_What needs to be done_.
Please copy every one of the records below line for line, changing nothing.

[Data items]
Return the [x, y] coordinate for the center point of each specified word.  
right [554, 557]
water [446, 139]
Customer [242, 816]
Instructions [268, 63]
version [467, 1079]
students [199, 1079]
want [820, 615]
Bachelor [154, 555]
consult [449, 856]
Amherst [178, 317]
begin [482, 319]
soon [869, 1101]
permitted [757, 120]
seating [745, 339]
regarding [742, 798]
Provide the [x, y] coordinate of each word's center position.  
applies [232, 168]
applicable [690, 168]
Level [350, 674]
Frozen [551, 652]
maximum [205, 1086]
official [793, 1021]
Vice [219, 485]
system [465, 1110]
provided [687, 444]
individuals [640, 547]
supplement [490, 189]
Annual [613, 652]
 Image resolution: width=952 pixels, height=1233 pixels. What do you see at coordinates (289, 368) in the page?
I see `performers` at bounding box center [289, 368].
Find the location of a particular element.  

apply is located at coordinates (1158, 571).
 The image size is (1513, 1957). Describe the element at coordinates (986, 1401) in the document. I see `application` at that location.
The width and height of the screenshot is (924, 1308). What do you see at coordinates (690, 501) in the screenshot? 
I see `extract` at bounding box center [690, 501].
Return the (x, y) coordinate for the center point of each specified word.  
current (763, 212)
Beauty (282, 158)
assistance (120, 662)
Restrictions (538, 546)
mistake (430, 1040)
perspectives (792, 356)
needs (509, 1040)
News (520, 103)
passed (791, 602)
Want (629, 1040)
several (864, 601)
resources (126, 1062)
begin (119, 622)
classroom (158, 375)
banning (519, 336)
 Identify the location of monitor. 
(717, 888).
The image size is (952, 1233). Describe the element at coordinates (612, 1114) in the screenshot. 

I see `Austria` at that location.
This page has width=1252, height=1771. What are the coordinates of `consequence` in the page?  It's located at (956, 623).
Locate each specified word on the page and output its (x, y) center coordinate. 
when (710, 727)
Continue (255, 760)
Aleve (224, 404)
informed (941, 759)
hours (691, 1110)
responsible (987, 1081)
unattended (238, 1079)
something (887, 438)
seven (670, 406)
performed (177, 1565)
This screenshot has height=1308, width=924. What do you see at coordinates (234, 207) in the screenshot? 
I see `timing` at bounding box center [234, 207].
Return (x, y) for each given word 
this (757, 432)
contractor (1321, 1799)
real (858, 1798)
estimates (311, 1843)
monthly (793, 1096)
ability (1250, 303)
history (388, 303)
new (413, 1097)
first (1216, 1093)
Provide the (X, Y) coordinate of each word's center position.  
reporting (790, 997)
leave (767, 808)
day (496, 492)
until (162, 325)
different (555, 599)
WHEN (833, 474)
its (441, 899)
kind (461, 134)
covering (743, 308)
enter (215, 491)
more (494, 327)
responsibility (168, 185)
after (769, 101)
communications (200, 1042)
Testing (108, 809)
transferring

_Reply_.
Return the [x, y] coordinate for the center point of each specified word.  
right [554, 557]
water [446, 139]
Customer [242, 816]
Instructions [268, 63]
version [467, 1079]
students [199, 1079]
want [820, 615]
Bachelor [154, 555]
consult [449, 856]
Amherst [178, 317]
begin [482, 319]
soon [869, 1101]
permitted [757, 120]
seating [745, 339]
regarding [742, 798]
Provide the [x, y] coordinate of each word's center position.  
applies [232, 168]
applicable [690, 168]
Level [350, 674]
Frozen [551, 652]
maximum [205, 1086]
official [793, 1021]
Vice [219, 485]
system [465, 1110]
provided [687, 444]
individuals [640, 547]
supplement [490, 189]
Annual [613, 652]
 Image resolution: width=952 pixels, height=1233 pixels. What do you see at coordinates (289, 368) in the page?
I see `performers` at bounding box center [289, 368].
Find the location of a particular element.  

apply is located at coordinates (1158, 571).
 The image size is (1513, 1957). Describe the element at coordinates (986, 1401) in the document. I see `application` at that location.
The width and height of the screenshot is (924, 1308). What do you see at coordinates (690, 501) in the screenshot? 
I see `extract` at bounding box center [690, 501].
Return the (x, y) coordinate for the center point of each specified word.  
current (763, 212)
Beauty (282, 158)
assistance (120, 662)
Restrictions (538, 546)
mistake (430, 1040)
perspectives (792, 356)
needs (509, 1040)
News (520, 103)
passed (791, 602)
Want (629, 1040)
several (864, 601)
resources (126, 1062)
begin (119, 622)
classroom (158, 375)
banning (519, 336)
 Identify the location of monitor. 
(717, 888).
The image size is (952, 1233). Describe the element at coordinates (612, 1114) in the screenshot. 

I see `Austria` at that location.
This page has width=1252, height=1771. What are the coordinates of `consequence` in the page?  It's located at (956, 623).
Locate each specified word on the page and output its (x, y) center coordinate. 
when (710, 727)
Continue (255, 760)
Aleve (224, 404)
informed (941, 759)
hours (691, 1110)
responsible (987, 1081)
unattended (238, 1079)
something (887, 438)
seven (670, 406)
performed (177, 1565)
This screenshot has height=1308, width=924. What do you see at coordinates (234, 207) in the screenshot? 
I see `timing` at bounding box center [234, 207].
Return (x, y) for each given word 
this (757, 432)
contractor (1321, 1799)
real (858, 1798)
estimates (311, 1843)
monthly (793, 1096)
ability (1250, 303)
history (388, 303)
new (413, 1097)
first (1216, 1093)
Provide the (X, Y) coordinate of each word's center position.  
reporting (790, 997)
leave (767, 808)
day (496, 492)
until (162, 325)
different (555, 599)
WHEN (833, 474)
its (441, 899)
kind (461, 134)
covering (743, 308)
enter (215, 491)
more (494, 327)
responsibility (168, 185)
after (769, 101)
communications (200, 1042)
Testing (108, 809)
transferring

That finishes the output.